Which will also prevent proper reconciliation of installations.operator.tigera.io (e.g.: enabling typha metrics does not work under these conditions, works usually).

ImageSet was potentially deployed as part of the following issue: #4280 . If that is the case, then the fix is potentially impacting clients at large for a smaller issue specific to arm64 system pool.

To Reproduce
Steps to reproduce the behavior:

  1. Run kubectl get imageset and notice the 3.26.3 imageset
  2. Run kubectl describe tigerastatuses.operator.tigera.io calico and notice the degraded status caused by the ImageSet

Expected behavior
ImageSet does not exist or point to proper version which allows tigera-operator to function normally and properly reconcile installations.

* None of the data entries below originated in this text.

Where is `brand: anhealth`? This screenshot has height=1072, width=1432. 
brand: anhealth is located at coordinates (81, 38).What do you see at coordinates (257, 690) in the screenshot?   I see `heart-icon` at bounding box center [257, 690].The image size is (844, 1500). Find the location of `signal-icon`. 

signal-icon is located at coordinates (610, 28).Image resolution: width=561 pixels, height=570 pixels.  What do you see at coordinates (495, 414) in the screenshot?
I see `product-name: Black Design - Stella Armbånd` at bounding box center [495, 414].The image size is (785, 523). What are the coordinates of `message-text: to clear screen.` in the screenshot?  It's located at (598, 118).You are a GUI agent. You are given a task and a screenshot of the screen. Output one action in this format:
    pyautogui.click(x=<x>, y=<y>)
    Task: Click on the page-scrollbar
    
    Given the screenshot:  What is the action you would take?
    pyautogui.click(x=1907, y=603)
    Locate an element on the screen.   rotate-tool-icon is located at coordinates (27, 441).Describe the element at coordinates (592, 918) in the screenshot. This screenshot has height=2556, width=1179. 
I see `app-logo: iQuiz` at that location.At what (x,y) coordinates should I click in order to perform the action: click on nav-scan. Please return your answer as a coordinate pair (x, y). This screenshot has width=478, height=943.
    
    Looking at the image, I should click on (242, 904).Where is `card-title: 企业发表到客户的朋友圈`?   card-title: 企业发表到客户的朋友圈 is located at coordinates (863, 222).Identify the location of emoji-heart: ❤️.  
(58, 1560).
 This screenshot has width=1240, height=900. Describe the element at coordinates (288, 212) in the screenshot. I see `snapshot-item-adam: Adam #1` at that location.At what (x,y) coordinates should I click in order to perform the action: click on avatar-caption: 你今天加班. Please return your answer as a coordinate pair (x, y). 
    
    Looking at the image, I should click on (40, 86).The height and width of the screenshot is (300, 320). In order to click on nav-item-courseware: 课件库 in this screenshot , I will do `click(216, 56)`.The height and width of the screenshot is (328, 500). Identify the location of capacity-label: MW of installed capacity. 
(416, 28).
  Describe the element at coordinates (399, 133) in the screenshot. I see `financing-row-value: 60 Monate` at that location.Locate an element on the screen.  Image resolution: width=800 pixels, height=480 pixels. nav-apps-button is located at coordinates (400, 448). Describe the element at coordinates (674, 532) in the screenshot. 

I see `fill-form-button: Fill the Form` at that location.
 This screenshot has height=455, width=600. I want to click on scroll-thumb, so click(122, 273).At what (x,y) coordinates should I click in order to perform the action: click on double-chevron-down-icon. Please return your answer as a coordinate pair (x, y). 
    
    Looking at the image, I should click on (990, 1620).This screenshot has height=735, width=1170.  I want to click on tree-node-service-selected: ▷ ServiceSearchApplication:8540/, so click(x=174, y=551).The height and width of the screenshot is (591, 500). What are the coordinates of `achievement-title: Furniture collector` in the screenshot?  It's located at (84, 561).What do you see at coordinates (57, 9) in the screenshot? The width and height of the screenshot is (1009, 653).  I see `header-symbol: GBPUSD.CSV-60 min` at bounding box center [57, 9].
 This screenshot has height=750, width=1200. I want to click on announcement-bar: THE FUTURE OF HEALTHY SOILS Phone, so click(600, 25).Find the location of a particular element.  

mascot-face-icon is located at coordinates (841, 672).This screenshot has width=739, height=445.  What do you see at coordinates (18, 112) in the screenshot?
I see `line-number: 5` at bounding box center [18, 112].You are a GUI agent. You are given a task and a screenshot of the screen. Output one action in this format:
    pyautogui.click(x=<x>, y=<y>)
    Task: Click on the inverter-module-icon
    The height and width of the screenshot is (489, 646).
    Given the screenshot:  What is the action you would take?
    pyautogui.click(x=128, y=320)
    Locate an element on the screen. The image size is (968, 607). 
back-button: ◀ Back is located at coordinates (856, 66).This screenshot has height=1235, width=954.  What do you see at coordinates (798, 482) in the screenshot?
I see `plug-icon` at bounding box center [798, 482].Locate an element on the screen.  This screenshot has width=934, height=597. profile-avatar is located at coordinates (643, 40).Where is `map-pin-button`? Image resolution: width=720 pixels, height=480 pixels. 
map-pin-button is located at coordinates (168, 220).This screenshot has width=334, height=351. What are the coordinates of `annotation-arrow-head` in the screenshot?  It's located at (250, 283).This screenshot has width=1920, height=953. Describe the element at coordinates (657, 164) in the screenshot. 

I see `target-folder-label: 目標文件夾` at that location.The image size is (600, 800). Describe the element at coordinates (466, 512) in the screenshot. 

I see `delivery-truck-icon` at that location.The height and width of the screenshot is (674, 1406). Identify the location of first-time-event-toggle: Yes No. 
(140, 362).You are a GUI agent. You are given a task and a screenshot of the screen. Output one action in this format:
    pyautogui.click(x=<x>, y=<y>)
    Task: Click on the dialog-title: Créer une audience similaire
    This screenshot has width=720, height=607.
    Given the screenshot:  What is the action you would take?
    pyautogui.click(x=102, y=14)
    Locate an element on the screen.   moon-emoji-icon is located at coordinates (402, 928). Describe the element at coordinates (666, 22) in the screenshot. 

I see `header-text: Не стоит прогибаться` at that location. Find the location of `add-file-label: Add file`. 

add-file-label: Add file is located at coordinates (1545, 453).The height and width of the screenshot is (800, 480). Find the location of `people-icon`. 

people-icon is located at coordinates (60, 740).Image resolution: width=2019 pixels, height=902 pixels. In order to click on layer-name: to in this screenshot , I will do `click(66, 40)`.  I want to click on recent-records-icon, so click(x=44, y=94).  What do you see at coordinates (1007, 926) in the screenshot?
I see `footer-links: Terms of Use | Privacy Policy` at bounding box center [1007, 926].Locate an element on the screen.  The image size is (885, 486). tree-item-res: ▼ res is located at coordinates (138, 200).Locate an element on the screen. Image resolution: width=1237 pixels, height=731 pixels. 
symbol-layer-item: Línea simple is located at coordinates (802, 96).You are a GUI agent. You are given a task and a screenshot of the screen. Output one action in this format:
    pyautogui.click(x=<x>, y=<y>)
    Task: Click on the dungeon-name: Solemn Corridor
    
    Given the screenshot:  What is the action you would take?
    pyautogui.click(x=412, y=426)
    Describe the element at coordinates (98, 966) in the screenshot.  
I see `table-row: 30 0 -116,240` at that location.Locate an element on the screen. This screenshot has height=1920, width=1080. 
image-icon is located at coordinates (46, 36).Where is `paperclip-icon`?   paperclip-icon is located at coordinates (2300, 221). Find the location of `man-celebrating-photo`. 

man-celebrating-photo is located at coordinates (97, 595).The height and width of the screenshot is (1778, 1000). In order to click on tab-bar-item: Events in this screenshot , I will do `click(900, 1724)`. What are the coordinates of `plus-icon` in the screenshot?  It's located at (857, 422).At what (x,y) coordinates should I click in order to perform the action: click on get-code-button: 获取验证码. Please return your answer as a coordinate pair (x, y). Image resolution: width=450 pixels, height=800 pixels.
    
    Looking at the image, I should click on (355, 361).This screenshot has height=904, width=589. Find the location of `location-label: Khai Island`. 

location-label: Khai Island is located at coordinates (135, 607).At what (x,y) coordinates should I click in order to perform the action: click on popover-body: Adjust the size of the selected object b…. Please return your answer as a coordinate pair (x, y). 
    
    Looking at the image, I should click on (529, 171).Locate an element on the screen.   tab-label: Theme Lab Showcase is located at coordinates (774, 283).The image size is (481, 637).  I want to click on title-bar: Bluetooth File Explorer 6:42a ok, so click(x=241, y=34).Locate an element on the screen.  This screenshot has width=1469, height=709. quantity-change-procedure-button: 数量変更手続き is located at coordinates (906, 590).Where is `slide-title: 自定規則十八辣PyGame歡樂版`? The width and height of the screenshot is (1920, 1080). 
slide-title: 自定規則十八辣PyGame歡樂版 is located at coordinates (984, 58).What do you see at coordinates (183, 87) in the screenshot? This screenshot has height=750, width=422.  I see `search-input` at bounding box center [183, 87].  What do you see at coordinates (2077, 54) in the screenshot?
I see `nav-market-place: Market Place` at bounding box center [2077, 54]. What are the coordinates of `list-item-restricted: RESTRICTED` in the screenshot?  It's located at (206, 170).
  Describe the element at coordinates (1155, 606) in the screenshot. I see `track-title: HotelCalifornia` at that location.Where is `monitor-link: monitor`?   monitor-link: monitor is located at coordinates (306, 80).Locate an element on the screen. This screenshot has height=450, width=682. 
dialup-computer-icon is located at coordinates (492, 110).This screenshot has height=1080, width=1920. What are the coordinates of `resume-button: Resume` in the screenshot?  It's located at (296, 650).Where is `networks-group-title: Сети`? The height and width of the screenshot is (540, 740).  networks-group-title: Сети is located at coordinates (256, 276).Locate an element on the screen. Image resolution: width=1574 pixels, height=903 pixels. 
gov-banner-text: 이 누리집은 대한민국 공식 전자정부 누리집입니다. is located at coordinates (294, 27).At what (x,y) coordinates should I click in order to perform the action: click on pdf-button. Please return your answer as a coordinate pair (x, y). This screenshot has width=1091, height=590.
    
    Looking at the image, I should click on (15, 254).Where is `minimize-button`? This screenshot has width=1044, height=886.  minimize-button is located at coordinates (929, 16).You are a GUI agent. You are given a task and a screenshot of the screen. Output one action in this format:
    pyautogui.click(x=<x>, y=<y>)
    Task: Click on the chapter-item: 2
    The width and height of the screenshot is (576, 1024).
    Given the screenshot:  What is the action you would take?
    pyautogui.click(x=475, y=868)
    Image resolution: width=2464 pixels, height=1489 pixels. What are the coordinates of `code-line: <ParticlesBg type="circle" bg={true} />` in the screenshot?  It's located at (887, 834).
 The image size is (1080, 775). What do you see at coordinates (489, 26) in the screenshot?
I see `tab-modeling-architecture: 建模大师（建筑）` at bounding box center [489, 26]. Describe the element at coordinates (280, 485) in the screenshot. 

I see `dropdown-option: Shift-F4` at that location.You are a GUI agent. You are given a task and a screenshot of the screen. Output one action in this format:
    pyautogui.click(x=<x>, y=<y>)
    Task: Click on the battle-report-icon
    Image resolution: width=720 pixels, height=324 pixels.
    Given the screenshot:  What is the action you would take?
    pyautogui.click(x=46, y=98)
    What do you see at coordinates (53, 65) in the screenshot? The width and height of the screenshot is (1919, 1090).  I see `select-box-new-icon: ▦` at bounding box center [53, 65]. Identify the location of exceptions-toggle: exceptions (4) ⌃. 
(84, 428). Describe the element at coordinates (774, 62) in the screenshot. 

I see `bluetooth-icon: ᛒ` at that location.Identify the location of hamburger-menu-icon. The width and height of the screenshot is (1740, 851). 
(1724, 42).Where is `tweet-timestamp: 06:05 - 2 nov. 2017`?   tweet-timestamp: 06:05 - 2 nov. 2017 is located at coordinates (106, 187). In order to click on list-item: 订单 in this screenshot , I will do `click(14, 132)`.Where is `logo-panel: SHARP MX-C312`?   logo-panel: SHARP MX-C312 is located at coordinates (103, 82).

Environment (please complete the following information):

  • CLI Version: v1.31.0
  • Kubernetes version: v1.30.3

Additional context

Deleting the ImageSet will resolve the issue and upgrade Calico to 3.28.1, however there is no way for me to tell if the latest version could cause other issues with the current AKS versions, since there is likely a reason this ImageSet was deployed in the first place.

Also note that this problem is occurring on 4 of our clusters, not specific to one.

A change to purge that imageset is going out with what should be a 10/22 release but is really whatever follows
10/06 release on https://releases.aks.azure.com/

You should feel free/encouraged to delete this imageset if you see it in any cluster. The fact that it wasn't deleted on the 3.26.3 is due to CR's not being included in our addon managers prune list.

Thank you for that, will delete the ImageSet.